Coffee Industry Board of Jamaica
As noted in the History of Jamaica Blue Mountain Coffee, coffee production declined starting shortly after emancipation. But in the 1930’s quality began to decline as well. By the late 1930’s most of the coffee was exported to Canada, and to a lesser extent, the US. The three major Jamaican produce dealers who controlled the coffee exports began to take advantage of a lucrative market by shipping coffee that did not match the pre-shipment samples. By 1943 Canadian importers refused to purchase any Jamaican coffee, and the Americans followed suit.
The exporters ended up with warehouses full of coffee and no market, as World War II essentially prevented any exports to Europe. But it was the growers who suffered more as purchases by the exporters ceased. Agricultural interests clamored for government intervention in the coffee market. The Inspector General of Agricultural for the West Indies, Mr. A.J. Wakefield produced the blueprint to save the coffee industry. His 1944 report, “Rehabilitation of the Coffee Industry in Jamaica” called for a temporary Coffee Officer to assist the growers and mills in improving quality, consistent standards that export coffee should meet, encouraged the growers to form coops and the establishment of a coffee board. In the same year the Jamaican government formed the Coffee Clearing House that purchased, cleaned and graded coffee from the Produce Dealers. The Coffee Clearing House then exported the coffee. Its monopoly on exports and quality control allowed exports to resume.
The growers were not happy to see exports in the hands of the Clearing House and the Produce Dealers so they formed the Association of Coffee Growers which lobbied successfully for the establishment of a Coffee Board. In 1950 the Coffee Industry Board was formed to “encourage the development of the industry and for the promotion of the welfare of the persons engaged therein”.

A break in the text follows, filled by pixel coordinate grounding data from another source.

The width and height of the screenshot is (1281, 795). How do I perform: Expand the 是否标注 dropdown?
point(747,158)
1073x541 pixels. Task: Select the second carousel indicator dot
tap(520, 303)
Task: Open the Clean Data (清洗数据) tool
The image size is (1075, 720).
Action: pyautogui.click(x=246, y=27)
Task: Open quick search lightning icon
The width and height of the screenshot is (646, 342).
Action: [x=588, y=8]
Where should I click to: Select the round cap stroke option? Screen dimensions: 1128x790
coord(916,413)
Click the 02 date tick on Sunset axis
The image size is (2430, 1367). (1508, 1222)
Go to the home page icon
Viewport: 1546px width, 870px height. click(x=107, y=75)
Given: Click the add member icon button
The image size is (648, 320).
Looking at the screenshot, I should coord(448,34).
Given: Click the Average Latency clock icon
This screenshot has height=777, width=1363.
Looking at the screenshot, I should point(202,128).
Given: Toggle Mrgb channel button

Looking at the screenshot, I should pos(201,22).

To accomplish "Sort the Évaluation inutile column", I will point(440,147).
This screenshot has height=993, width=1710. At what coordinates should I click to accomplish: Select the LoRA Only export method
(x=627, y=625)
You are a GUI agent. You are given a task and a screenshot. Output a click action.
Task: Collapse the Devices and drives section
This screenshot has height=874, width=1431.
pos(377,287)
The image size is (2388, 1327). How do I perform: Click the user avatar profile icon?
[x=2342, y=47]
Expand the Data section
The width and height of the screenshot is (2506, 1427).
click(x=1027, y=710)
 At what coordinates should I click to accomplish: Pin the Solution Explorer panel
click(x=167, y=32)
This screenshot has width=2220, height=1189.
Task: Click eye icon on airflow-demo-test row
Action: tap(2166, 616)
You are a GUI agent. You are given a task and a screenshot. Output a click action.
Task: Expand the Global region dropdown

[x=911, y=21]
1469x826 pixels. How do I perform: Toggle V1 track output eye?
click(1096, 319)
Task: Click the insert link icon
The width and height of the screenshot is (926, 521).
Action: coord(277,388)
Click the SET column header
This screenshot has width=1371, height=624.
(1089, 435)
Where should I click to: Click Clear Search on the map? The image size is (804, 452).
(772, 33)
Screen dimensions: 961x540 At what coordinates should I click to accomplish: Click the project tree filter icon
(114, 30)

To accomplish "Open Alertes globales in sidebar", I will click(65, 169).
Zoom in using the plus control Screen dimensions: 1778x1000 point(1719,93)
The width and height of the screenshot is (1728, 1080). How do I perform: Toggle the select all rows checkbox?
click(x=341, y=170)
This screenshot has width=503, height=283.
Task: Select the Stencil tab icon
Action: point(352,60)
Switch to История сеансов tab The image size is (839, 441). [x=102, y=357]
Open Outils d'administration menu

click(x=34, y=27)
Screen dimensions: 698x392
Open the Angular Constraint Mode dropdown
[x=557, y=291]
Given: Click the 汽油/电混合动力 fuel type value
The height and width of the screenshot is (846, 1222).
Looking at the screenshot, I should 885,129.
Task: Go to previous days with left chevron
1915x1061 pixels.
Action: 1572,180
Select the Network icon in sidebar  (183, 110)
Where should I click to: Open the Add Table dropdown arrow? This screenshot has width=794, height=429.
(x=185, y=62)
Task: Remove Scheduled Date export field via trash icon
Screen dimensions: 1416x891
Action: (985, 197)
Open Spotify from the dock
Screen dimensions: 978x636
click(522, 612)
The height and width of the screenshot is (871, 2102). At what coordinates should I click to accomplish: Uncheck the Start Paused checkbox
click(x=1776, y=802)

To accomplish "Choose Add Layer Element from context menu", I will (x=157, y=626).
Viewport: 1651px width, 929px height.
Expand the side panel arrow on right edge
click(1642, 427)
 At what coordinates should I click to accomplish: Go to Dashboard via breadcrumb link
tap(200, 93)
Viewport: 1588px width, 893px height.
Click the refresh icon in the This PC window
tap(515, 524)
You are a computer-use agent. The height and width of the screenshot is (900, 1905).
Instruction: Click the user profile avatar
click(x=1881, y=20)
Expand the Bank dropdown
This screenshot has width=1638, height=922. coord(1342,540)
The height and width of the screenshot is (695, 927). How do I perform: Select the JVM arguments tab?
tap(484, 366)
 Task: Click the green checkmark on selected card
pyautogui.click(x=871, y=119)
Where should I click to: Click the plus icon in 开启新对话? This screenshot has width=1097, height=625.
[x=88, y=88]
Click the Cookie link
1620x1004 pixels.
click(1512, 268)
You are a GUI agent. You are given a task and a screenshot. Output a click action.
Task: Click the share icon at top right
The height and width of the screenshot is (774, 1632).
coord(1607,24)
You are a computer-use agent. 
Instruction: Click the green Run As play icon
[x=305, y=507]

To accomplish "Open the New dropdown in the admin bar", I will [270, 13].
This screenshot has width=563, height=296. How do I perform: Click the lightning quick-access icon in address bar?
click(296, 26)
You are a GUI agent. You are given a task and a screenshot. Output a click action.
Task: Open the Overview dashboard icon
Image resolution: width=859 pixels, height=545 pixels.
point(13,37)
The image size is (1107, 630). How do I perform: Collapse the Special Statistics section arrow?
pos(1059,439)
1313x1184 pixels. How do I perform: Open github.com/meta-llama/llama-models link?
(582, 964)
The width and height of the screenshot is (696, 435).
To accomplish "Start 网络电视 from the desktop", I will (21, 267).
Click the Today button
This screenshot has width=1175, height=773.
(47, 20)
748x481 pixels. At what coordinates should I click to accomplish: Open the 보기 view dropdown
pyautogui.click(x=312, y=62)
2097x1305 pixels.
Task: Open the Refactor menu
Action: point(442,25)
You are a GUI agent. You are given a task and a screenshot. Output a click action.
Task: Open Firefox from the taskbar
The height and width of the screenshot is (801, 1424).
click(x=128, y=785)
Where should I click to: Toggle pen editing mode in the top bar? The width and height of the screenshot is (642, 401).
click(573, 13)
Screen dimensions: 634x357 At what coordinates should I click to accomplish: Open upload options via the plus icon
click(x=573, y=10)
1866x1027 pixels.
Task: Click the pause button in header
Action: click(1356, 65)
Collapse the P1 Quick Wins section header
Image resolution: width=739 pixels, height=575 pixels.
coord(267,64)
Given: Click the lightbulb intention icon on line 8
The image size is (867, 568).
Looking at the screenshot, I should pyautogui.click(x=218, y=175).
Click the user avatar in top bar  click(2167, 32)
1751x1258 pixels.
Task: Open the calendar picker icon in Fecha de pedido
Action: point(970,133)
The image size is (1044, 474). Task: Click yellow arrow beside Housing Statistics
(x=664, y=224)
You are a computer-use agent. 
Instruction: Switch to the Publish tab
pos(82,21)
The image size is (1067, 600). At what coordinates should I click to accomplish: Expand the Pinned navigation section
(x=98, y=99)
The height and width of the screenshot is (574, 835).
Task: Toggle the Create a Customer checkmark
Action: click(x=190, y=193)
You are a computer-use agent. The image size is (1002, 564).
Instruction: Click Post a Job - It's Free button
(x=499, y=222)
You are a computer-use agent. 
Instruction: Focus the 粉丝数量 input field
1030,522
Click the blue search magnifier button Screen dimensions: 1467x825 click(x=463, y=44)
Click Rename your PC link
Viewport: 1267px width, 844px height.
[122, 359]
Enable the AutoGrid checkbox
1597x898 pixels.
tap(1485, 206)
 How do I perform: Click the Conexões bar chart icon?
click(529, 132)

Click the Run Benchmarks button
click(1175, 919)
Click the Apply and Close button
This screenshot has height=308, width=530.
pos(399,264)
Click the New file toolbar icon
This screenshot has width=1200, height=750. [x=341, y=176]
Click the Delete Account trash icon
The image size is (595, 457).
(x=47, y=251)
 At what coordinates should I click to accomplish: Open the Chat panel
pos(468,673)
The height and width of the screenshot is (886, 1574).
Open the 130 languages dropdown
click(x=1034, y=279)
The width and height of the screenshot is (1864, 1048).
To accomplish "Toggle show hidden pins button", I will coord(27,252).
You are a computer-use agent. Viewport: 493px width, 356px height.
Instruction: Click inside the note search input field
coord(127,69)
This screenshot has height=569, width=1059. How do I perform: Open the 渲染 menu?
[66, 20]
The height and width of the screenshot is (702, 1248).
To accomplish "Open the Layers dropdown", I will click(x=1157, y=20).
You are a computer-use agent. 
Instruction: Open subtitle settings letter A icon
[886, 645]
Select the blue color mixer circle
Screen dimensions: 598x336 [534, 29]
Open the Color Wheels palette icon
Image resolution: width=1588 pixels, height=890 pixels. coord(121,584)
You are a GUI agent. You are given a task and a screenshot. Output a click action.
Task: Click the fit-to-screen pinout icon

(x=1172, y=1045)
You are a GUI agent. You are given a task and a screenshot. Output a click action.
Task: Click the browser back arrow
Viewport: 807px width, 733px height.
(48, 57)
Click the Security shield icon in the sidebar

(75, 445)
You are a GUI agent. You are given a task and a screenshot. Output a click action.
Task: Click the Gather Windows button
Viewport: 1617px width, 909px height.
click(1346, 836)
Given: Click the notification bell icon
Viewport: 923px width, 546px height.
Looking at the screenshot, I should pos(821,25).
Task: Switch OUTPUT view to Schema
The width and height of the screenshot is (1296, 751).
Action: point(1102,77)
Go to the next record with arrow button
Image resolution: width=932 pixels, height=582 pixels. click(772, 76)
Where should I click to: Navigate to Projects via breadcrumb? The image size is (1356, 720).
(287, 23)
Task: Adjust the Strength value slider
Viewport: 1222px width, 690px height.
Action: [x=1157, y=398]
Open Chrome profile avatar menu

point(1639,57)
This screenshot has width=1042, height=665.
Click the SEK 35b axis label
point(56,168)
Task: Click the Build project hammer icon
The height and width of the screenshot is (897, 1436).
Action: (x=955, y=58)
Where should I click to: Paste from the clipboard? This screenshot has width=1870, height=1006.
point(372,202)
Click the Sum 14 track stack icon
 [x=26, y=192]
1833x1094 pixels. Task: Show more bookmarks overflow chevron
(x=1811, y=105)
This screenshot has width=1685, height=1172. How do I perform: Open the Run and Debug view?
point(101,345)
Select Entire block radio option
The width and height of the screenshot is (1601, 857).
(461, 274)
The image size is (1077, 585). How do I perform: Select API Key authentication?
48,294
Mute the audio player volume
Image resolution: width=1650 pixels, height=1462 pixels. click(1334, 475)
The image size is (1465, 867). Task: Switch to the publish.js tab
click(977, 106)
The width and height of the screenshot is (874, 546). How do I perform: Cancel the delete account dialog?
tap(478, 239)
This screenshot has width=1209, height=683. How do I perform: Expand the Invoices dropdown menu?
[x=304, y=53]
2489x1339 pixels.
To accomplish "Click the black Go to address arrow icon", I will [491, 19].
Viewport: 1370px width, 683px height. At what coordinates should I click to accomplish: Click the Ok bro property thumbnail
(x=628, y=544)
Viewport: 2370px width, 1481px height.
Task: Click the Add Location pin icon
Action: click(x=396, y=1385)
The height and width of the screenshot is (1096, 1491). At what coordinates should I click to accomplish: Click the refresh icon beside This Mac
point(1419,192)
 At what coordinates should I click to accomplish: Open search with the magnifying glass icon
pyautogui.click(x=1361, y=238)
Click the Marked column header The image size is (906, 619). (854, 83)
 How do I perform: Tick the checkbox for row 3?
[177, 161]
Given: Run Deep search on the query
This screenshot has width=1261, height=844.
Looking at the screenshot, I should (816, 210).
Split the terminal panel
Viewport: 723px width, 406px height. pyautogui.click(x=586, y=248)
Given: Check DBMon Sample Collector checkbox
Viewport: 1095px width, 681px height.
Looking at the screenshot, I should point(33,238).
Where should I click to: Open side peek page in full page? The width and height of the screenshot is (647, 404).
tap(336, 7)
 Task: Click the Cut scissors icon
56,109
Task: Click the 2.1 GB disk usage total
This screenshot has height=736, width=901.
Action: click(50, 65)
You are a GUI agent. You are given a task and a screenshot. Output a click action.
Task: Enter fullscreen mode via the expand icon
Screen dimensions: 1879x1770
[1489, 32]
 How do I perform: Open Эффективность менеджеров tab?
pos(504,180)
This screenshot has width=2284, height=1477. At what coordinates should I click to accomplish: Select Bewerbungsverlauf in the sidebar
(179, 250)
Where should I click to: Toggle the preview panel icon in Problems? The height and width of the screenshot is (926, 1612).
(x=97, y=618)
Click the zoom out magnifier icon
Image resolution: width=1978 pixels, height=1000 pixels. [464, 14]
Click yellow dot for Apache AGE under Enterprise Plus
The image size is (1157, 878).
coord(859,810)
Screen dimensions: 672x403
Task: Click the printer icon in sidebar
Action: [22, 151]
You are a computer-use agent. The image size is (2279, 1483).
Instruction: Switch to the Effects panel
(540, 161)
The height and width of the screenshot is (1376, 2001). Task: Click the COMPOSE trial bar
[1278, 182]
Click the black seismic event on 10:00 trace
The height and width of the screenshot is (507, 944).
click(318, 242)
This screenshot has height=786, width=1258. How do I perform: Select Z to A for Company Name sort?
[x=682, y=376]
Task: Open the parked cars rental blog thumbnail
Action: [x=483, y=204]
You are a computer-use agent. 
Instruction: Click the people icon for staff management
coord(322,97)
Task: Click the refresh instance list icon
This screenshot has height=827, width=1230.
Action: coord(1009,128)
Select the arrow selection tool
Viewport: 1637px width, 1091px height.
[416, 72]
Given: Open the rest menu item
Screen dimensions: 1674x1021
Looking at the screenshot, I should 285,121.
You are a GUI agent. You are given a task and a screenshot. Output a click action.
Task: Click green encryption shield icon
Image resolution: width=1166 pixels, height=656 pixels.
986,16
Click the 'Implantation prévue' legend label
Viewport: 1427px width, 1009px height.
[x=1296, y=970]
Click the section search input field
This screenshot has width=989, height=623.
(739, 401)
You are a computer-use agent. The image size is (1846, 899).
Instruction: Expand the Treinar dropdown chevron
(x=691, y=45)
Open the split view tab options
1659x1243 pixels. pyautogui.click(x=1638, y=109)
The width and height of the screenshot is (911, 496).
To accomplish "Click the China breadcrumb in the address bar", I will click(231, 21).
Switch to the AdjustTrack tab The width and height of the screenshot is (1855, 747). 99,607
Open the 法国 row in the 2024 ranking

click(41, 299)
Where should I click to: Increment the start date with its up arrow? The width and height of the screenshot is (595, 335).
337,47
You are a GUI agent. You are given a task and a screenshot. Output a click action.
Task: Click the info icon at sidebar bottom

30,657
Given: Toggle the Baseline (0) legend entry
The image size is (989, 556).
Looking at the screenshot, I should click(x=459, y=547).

The Coffee Industry Board now works with growers and processors to ensure quality coffee is grown, picked and processed. It defined the Jamaica Blue Mountain growing area and trademarked the Jamaica Blue Mountain and Jamaica High Mountain Supreme names internationally to protect the brands.
In addition to licensing processors of coffee, the CIB must approve the buyers of exported coffee. All exports pass through the CIB warehouse and each shipment is tested for quality prior to export. These steps have helped improve and maintain the quality of Jamaica Blue Mountain Coffee is recognized for its high quality and sells at a large premium to almost every other coffee in the world.